You could also just pipe it to the following:
lynx -localhost -dump -stdin

the -localhost argument prevents lynx from simply following links
external to your machine - helpful to avoid generating hits for
unscrupulous spammers that get paid for hits on a URL.

Just make sure lynx is installed.

Lou
-- 
Louis LeBlanc  FreeBSD-at-keyslapper-DOT-net
Fully Funded Hobbyist,   KeySlapper Extrordinaire :)
Please send off-list email to: leblanc at keyslapper d.t net
Key fingerprint = C5E7 4762 F071 CE3B ED51  4FB8 AF85 A2FE 80C8 D9A2

Habit is habit, and not to be flung out of the window by any man, but
coaxed down-stairs a step at a time.
-- Mark Twain, "Pudd'nhead Wilson's Calendar


pgpwHmOTn9WRn.pgp
Description: PGP signature


Re: filtering HTML tags from email

2005-02-22 Thread Mike Hauber
On Wednesday 23 February 2005 12:50 am, Louis LeBlanc wrote:
> On 02/22/05 11:16 PM, Mike Hauber sat at the `puter and typed:
> > Without going through the hassle of setting up proxy servers,
> > isn't there a way that one can filter out html tags from a
> > message (say, pipe the email through the filter from kmail
> > for instance?)
> >
> > Perhaps I'm looking too hard for it, but I didn't see
> > anything in the ports tree except for /mail/nohtml.  I tried
> > to pipe a html message through nohtml.py from kmail, but
> > doesn't seem to work (although I'm getting no errors from
> > kmail's filter log).
> >
> > Any ideas?  Thx.
>
> Mutt saves to a temp file then calls the following command:
> lynx -localhost -dump %s
> where '%s' is the temporary file you saved it to.
>
> You could also just pipe it to the following:
> lynx -localhost -dump -stdin
>
> the -localhost argument prevents lynx from simply following
> links external to your machine - helpful to avoid generating
> hits for unscrupulous spammers that get paid for hits on a URL.
>
> Just make sure lynx is installed.
>
> Lou

Okay, so to be sure, there is no filter (as of yet) to simply open 
an email file, strip the HTML tags, and resave it?  I'm not 
complaining, as this may actually be something I'm capable of 
creating myself.  (I'll make this my first python project. :) )

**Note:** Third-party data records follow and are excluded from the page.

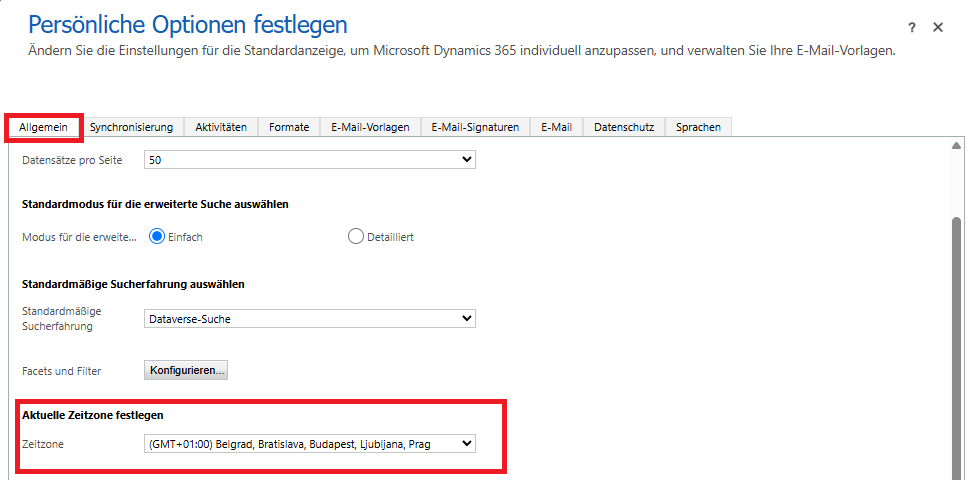This screenshot has height=480, width=968.
Task: Click the scrollbar up arrow
Action: 957,147
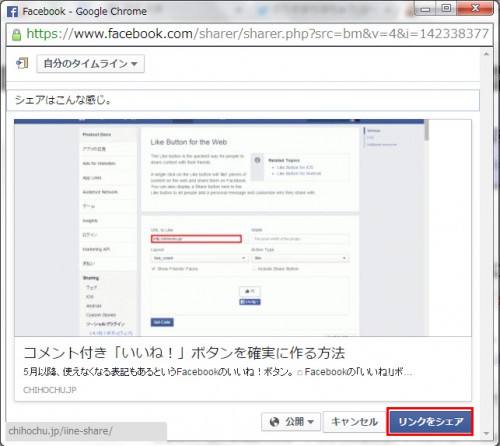The image size is (500, 446).
Task: Open the 自分のタイムライン dropdown
Action: pos(90,64)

I'm just making sure I'm not missing anything obvious before I 
start working on it.  It's irritating to spend time on something 
only to find out that it's already been done.

Thanks,

Mike

___
freebsd-questions@freebsd.org mailing list
http://lists.freebsd.org/mailman/listinfo/freebsd-questions
To unsubscribe, send any mail to "[EMAIL PROTECTED]"

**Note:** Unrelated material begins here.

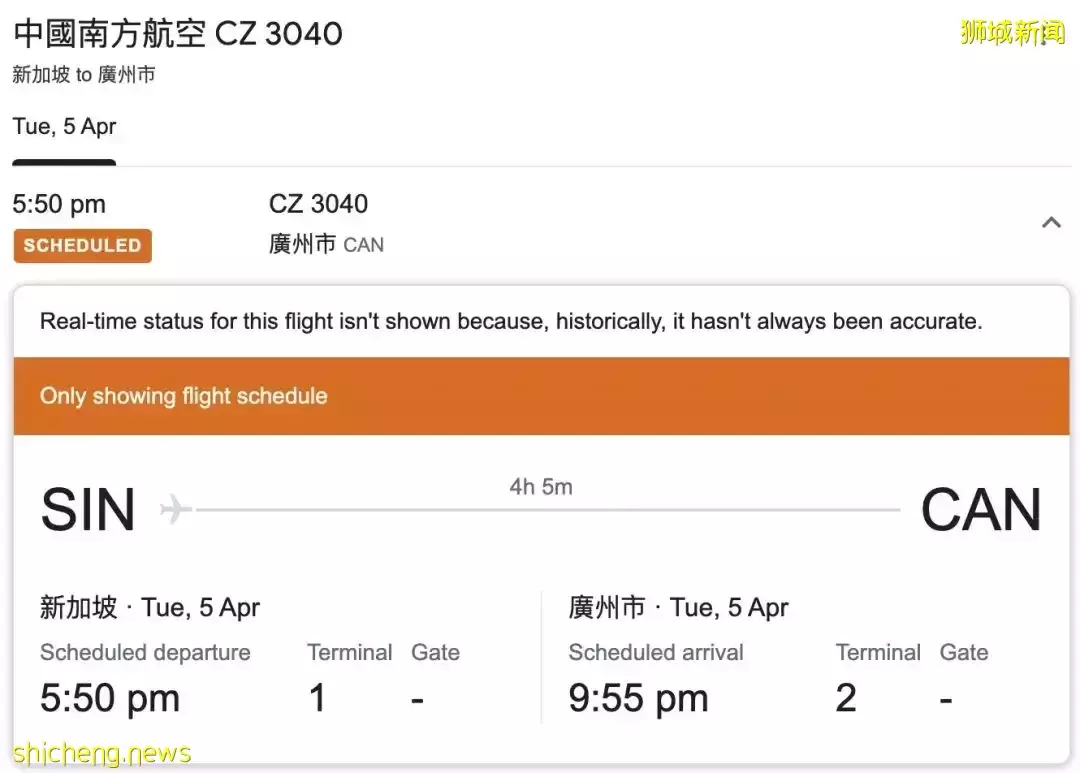Click the SIN airport code

click(x=88, y=510)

Re: filtering HTML tags from email

2005-02-23 Thread Simon Barner
Mike Hauber wrote:
> > Mutt saves to a temp file then calls the following command:
> > lynx -localhost -dump %s
> > where '%s' is the temporary file you saved it to.
> >
> > You could also just pipe it to the following:
> > lynx -localhost -dump -stdin
> >
> > the -localhost argument prevents lynx from simply following
> > links external to your machine - helpful to avoid generating
> > hits for unscrupulous spammers that get paid for hits on a URL.
> >
> > Just make sure lynx is installed.
> >
> > Lou
> 
> Okay, so to be sure, there is no filter (as of yet) to simply open 
> an email file, strip the HTML tags, and resave it?  I'm not 
> complaining, as this may actually be something I'm capable of 
> creating myself.  (I'll make this my first python project. :) )
> 
> I'm just making sure I'm not missing anything obvious before I 
> start working on it.  It's irritating to spend time on something 
> only to find out that it's already been done.

You probably could do it also with procmail + lynx (or w3m) during the
delivery process.

Another possibility is to have the following entries in your ~/.mailcap
file, which converts html, doc and rtf to plain text.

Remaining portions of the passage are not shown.